GIVEN DATA:

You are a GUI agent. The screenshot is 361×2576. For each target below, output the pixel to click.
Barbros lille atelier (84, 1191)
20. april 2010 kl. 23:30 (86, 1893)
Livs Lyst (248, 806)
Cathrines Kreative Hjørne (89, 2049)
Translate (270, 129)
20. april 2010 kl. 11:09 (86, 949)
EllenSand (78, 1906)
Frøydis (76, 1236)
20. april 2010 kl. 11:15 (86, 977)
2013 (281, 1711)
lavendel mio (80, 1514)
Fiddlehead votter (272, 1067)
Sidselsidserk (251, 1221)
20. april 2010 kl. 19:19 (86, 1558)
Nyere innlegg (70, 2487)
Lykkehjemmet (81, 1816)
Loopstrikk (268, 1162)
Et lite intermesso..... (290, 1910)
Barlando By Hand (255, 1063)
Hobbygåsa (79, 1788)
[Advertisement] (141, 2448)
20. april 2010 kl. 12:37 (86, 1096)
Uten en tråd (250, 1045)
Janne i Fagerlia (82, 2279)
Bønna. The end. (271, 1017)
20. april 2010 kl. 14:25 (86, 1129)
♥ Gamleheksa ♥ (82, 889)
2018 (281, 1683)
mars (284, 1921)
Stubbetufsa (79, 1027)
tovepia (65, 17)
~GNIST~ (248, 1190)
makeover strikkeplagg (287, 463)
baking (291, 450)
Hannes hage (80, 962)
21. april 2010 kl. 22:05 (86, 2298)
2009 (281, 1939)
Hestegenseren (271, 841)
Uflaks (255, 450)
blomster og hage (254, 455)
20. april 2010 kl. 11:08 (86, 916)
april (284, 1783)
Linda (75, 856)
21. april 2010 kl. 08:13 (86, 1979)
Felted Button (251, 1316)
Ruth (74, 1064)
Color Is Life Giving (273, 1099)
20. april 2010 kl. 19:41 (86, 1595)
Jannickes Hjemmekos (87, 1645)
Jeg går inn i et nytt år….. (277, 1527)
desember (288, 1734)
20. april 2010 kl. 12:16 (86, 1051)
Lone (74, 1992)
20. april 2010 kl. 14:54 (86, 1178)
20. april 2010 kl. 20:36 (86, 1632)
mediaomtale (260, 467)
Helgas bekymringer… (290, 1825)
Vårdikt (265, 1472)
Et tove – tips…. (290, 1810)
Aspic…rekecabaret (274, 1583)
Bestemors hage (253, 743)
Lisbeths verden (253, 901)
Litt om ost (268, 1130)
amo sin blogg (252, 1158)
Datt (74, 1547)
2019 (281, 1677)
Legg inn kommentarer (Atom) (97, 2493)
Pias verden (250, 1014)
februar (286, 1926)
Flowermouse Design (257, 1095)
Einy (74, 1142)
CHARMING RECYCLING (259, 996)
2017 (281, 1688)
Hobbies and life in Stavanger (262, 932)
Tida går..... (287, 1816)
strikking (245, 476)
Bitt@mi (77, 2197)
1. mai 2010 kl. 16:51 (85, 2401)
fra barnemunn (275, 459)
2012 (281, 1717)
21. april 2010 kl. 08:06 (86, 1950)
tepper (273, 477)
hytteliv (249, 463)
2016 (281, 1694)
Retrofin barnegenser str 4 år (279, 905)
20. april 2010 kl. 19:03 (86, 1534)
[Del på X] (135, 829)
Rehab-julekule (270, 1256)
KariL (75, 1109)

PROBLEM TO SOLVE: In full and word for word, restate the data.

RESULT BELOW:
You are a GUI agent. The screenshot is 361×2576. For each target below, output the pixel to click.
Barbros lille atelier (84, 1191)
20. april 2010 kl. 23:30 (86, 1893)
Livs Lyst (248, 806)
Cathrines Kreative Hjørne (89, 2049)
Translate (270, 129)
20. april 2010 kl. 11:09 (86, 949)
EllenSand (78, 1906)
Frøydis (76, 1236)
20. april 2010 kl. 11:15 (86, 977)
2013 (281, 1711)
lavendel mio (80, 1514)
Fiddlehead votter (272, 1067)
Sidselsidserk (251, 1221)
20. april 2010 kl. 19:19 (86, 1558)
Nyere innlegg (70, 2487)
Lykkehjemmet (81, 1816)
Loopstrikk (268, 1162)
Et lite intermesso..... (290, 1910)
Barlando By Hand (255, 1063)
Hobbygåsa (79, 1788)
[Advertisement] (141, 2448)
20. april 2010 kl. 12:37 (86, 1096)
Uten en tråd (250, 1045)
Janne i Fagerlia (82, 2279)
Bønna. The end. (271, 1017)
20. april 2010 kl. 14:25 (86, 1129)
♥ Gamleheksa ♥ (82, 889)
2018 (281, 1683)
mars (284, 1921)
Stubbetufsa (79, 1027)
tovepia (65, 17)
~GNIST~ (248, 1190)
makeover strikkeplagg (287, 463)
baking (291, 450)
Hannes hage (80, 962)
21. april 2010 kl. 22:05 (86, 2298)
2009 (281, 1939)
Hestegenseren (271, 841)
Uflaks (255, 450)
blomster og hage (254, 455)
20. april 2010 kl. 11:08 (86, 916)
april (284, 1783)
Linda (75, 856)
21. april 2010 kl. 08:13 (86, 1979)
Felted Button (251, 1316)
Ruth (74, 1064)
Color Is Life Giving (273, 1099)
20. april 2010 kl. 19:41 (86, 1595)
Jannickes Hjemmekos (87, 1645)
Jeg går inn i et nytt år….. (277, 1527)
desember (288, 1734)
20. april 2010 kl. 12:16 (86, 1051)
Lone (74, 1992)
20. april 2010 kl. 14:54 (86, 1178)
20. april 2010 kl. 20:36 (86, 1632)
mediaomtale (260, 467)
Helgas bekymringer… (290, 1825)
Vårdikt (265, 1472)
Et tove – tips…. (290, 1810)
Aspic…rekecabaret (274, 1583)
Bestemors hage (253, 743)
Lisbeths verden (253, 901)
Litt om ost (268, 1130)
amo sin blogg (252, 1158)
Datt (74, 1547)
2019 (281, 1677)
Legg inn kommentarer (Atom) (97, 2493)
Pias verden (250, 1014)
februar (286, 1926)
Flowermouse Design (257, 1095)
Einy (74, 1142)
CHARMING RECYCLING (259, 996)
2017 (281, 1688)
Hobbies and life in Stavanger (262, 932)
Tida går..... (287, 1816)
strikking (245, 476)
Bitt@mi (77, 2197)
1. mai 2010 kl. 16:51 (85, 2401)
fra barnemunn (275, 459)
2012 (281, 1717)
21. april 2010 kl. 08:06 (86, 1950)
tepper (273, 477)
hytteliv (249, 463)
2016 (281, 1694)
Retrofin barnegenser str 4 år (279, 905)
20. april 2010 kl. 19:03 (86, 1534)
[Del på X] (135, 829)
Rehab-julekule (270, 1256)
KariL (75, 1109)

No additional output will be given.